Determine how many lines below contain the word "will", then state only that figure.

SOURCE MATERIAL:
———
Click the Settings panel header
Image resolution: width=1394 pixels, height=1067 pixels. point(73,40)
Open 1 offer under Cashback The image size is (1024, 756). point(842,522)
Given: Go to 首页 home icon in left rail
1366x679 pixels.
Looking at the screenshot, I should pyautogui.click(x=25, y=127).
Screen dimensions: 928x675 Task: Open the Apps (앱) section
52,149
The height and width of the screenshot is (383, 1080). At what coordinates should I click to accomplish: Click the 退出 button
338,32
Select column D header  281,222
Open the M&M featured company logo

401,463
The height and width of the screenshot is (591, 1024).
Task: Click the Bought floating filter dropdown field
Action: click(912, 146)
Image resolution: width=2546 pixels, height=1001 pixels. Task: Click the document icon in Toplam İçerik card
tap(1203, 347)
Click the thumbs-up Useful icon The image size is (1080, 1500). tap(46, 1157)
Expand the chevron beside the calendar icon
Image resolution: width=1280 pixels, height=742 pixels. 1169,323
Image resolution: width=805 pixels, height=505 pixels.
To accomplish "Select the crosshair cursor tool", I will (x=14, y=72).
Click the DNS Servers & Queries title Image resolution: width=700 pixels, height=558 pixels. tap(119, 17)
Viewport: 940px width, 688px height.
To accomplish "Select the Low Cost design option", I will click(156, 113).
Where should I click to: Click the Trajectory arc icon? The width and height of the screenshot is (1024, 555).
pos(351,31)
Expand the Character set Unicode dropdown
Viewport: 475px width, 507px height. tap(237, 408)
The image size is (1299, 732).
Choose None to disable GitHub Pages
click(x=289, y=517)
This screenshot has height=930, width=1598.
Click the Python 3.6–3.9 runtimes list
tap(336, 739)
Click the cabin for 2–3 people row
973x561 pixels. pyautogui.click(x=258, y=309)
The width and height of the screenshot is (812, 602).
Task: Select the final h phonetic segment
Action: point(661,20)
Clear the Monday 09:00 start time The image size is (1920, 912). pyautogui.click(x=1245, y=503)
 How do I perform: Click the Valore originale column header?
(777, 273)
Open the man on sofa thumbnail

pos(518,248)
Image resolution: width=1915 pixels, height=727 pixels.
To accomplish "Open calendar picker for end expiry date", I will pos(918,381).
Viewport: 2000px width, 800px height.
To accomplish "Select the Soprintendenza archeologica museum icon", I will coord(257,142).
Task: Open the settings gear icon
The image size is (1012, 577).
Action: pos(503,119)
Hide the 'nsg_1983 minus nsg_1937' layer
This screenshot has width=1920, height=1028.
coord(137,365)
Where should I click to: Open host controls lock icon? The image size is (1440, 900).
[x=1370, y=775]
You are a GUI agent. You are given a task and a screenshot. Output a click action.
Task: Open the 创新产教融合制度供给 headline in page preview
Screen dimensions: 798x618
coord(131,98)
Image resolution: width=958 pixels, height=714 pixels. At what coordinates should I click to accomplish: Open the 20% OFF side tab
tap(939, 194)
———
EXERCISE ANSWER:
4